Measures of Dispersion

  • Assess the spread of data values around the center.
    • Sample Range
    • Sample Variance
    • Sample Standard Deviation
Sample Range
  • Range = maximum sample value - minimum sample value
Sample Variance
  • The average squared deviation of the data.
    • Formula: s2=(xxˉ)2n1s^2 = \frac{\sum (x - \bar{x})^2}{n-1}
Sample Standard Deviation
  • The square root of the sample variance.
    • Formula: s=s2s = \sqrt{s^2}
    • Measures average variation in the data set.
    • Is always positive (unless all values are the same, then s=0s = 0).
  • The sample standard deviation is usually reported.

Data Summary

  • The sample mean estimates the center of the data.
  • The sample standard deviation estimates the spread of the data.
Standard Deviation and Sample Spread Relation

*Why is s larger in the second graph? In the second graph the same mean is spread across a wider range of data than the first one.

  • Batting Average Example:
    • Batting average is the ratio of hits to at-bats.
    • The standard deviation of batting averages has decreased over time, even though the batting averages have remained steady, which explains why there are no more 0.400 hitters.

Measures of Position

  • Summarize sample data using measures of center and spread.
    • Box and Whisker Plots
Quartiles or Percentages
  • Data ordered from smallest to largest value.
  • Quartiles divide observations into 25% intervals.

Box and Whisker Plot

  • Shows center and spread of data.

Density Curves

  • If enough data, pattern can be displayed as a smooth curve.
    • Note: We are now assuming enough sample data to estimate true population values.
      *Why density curve? Show clear population distribution instead of sample distribution that approximate to population data
  • Line always on or above the horizontal axis.
  • The area under the curve = 1.0.
  • Can take on any shape.
  • Typically don’t label vertical axis but can show probability or frequency.

Normal Curve

  • Bell-shaped, symmetric, and unimodal.
  • Shape described by the population mean ($\mu$) and the population standard deviation ($\sigma$).

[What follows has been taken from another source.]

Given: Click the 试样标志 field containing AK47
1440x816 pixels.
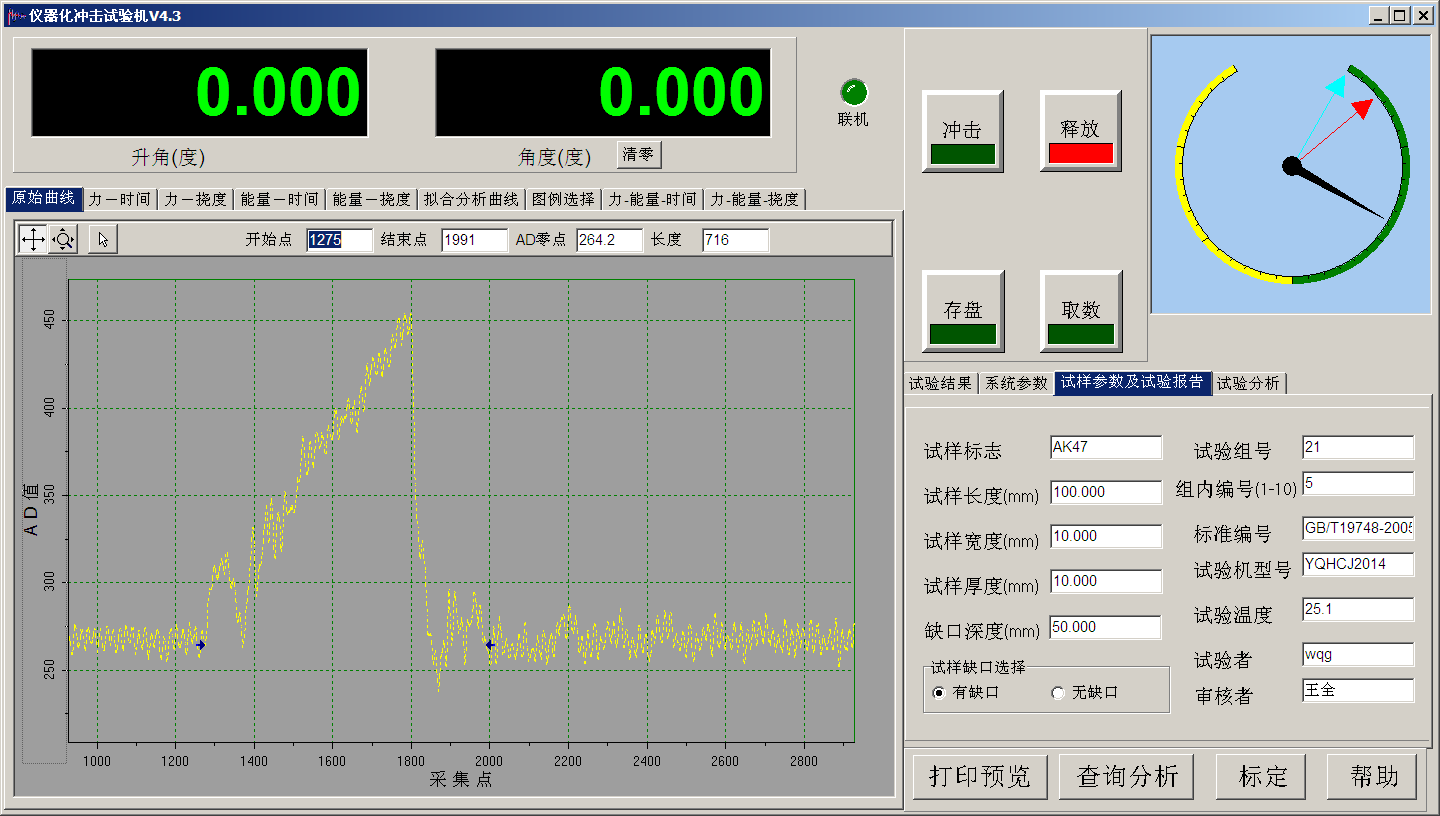Looking at the screenshot, I should (x=1105, y=448).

Normal Probability Distribution Function.

IMPORTANT TO NOTE:* Normal Probability Distribution Function defined by 2 variables: $\mu$ (mu) the population mean and $\sigma$ (sigma) the population standard deviation.

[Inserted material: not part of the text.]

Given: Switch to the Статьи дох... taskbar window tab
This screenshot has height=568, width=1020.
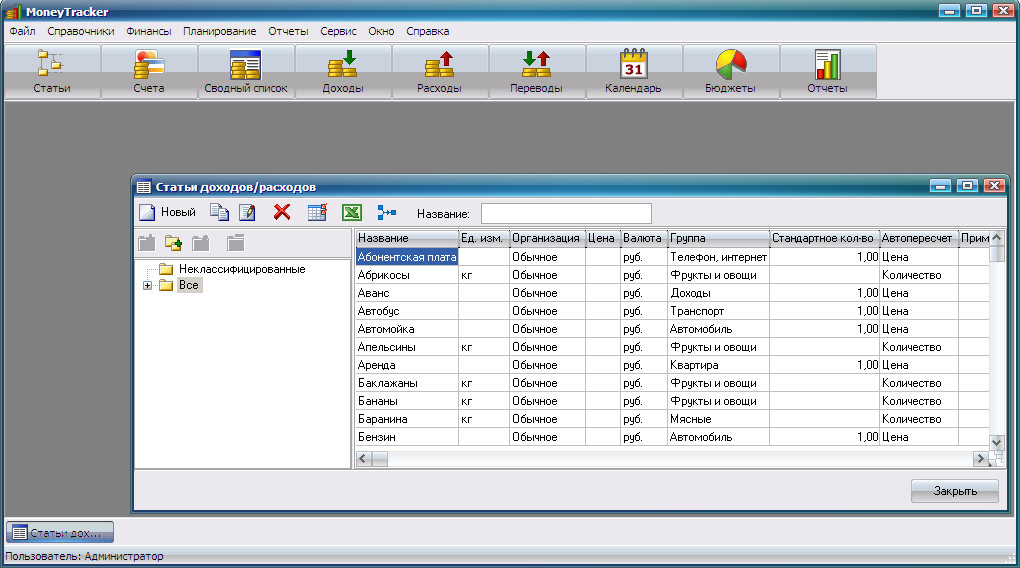Looking at the screenshot, I should 62,533.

  • Formula: f(x)=1σ2πe(xμ)22σ2f(x) = \frac{1}{\sigma \sqrt{2 \pi}} e^{-\frac{(x - \mu)^2}{2 \sigma^2}}

Statistical Concerns

  • Learn to be discerning about data presentation and interpretation.
    • Outliers hidden in means
    • Confusing graphs
    • Correlation is not causation
    • Hidden info and who did the study?
Outliers Hidden in Means
  • Means are affected by outliers, which can distort the representation of typical values.
  • Median value should be reported anytime outliers are suspected.
Confusing Graphs
  • Graphs can be deceiving.
    • Not showing full scale (truncated graphs)
    • Using pictures or figures instead of bars
    • Using 3-D bar graphs
    • Misinterpretation
      *Truncated graphs
  • 3-D bar graphs are hard to read and should be used cautiously to avoid confusion.
Correlation is Not Causation
  • Correlation occurs when two variables seem to change together.
    *However, if not tested experimentally, you can not imply that variable 1 causes variable 2 to change
Hidden Info and Who Did the Study
  • Important to ask if they are not telling you an important piece of information.
  • Important to ask who did the study and whether they have an agenda.

Federal Funding and Data Availability

  • Data should be available for download, reading, and analysis free of charge no later than 12 months after initial publication.

Module 2 Summary

  • Understand how the sample mean, median, mode, range, sample standard deviation, and sample variance are calculated.
  • Focus is on the purpose of these different measures and why use one over the other.
  • Focus on showing results of sample data using circle and bar graphs, stem and leaf diagrams, frequency histograms, and box and whisker plots.